Three voices (Stimmen) are heard over the course of the piece. The first movement, 'Voices of Silence', is beautiful and elegiac, echoing to some extent the music of Arvo Pärt, although there is far more going on than static minimalism. The central 'Voices of Life' movement begins in the same expansive tone, with bursts of birdsong emerging from tremolando strings. The mood soon becomes disturbing and dark, and reaches its climax in a swirling dissonance that eventually emerges into an almost hymn-like third movement, entitled 'Voices of Conscience'. It is an absolutely magnificent piece of work, and I commend it in the highest possible terms!



Day 70

11 March 2017: Herschel – Symphony No. 8 (1761)
If ever there was a life well-lived it was that of William Herschel. Born in Hanover, Herschel moved to England at the age of 19 following the path trodden by Handel 40 years earlier. Herschel held a variety of musical posts, including leader of an orchestra in Newcastle and organist at the Octagon Chapel in Bath. And it was while he was based in the North East, specifically Sunderland, that he wrote this symphony, which is a really marvellous work that seems to be at once Baroque and Classical. He went on to write 24 symphonies, 14 concerti, and a substantial body of work that would be enough to cement his reputation as a great composer.

That wasn't enough for young William, however, because by his mid-30s, Herschel had begun to develop an interest in astronomy and began building his own telescopes.

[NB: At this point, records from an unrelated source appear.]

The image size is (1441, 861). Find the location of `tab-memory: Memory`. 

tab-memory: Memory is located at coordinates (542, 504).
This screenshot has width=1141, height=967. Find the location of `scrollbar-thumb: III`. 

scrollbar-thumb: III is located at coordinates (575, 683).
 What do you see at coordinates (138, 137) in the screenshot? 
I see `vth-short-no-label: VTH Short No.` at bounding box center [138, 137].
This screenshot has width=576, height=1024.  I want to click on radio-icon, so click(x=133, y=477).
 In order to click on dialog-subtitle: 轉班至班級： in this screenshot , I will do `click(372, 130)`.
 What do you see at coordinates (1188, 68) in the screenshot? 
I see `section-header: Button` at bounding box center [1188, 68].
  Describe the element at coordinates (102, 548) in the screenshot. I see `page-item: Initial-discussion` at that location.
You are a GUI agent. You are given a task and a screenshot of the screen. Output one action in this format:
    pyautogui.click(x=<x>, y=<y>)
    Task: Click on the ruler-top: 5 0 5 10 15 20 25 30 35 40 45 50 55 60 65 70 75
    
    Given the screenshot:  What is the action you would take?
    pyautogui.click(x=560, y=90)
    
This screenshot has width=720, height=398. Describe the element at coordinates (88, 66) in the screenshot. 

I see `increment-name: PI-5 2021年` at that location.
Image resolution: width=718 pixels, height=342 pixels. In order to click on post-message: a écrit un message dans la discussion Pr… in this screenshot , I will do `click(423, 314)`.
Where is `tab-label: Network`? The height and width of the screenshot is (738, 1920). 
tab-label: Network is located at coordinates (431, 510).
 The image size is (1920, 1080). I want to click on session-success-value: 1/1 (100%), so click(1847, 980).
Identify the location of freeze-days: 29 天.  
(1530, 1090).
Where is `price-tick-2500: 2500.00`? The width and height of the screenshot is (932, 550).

As well as his work observing double stars, there was the small matter of discovering the planet Uranus in 1781! He also discovered two moons of Saturn, infrared radiation in sunlight, and even dabbled in biology. An extraordinary man, and in many ways his substantial contribution to the world of science has, sadly, rather belittled his work as a composer.



Day 71

12 March 2017: Davies – Symphony No. 8. 'Antarctic Symphony' (2001)
The first symphony from the 21st Century featured so far, Peter Maxwell Davies's Antarctic Symphony effectively brought him out of retirement as a symphonist. Having been commissioned by the British Antarctic Survey to write a work effectively to mark the 50th anniversary of Vaughan Williams' Sinfonia Antartica – the symphony he fashioned from his score for the 1948 film Scott of the Antarctic – Max was able to draw on his own experience of having attended an early performance of the Vaughan Williams work in 1953.


Davies was required by terms of the commission to visit the Antarctic, and it was from these two sources – the Antarctic itself, and Vaughan Williams' symphony based upon it – that he drew his inspiration. It's a work for very large orchestra, which features a huge battery of unconventional percussion instruments, including tuned brandy glasses, a football rattle, a biscuit tin filled with broken glass, and three lengths of metal scaffolding. Quite often these are used to depict very specific events from the journey, such as the sound of cracking ice clattering against the hull of the ship on its journey through the frozen South Atlantic. It is a single-movement work of around 40 minutes’ duration, and is by no means an easy listen. The depiction of the icy landscape with sporadic features of interest is at times captivating, as is picking out the occasional oblique reference to the Vaughan Williams work. In this symphony, Max manages to make the forbidding landscape seem inviting.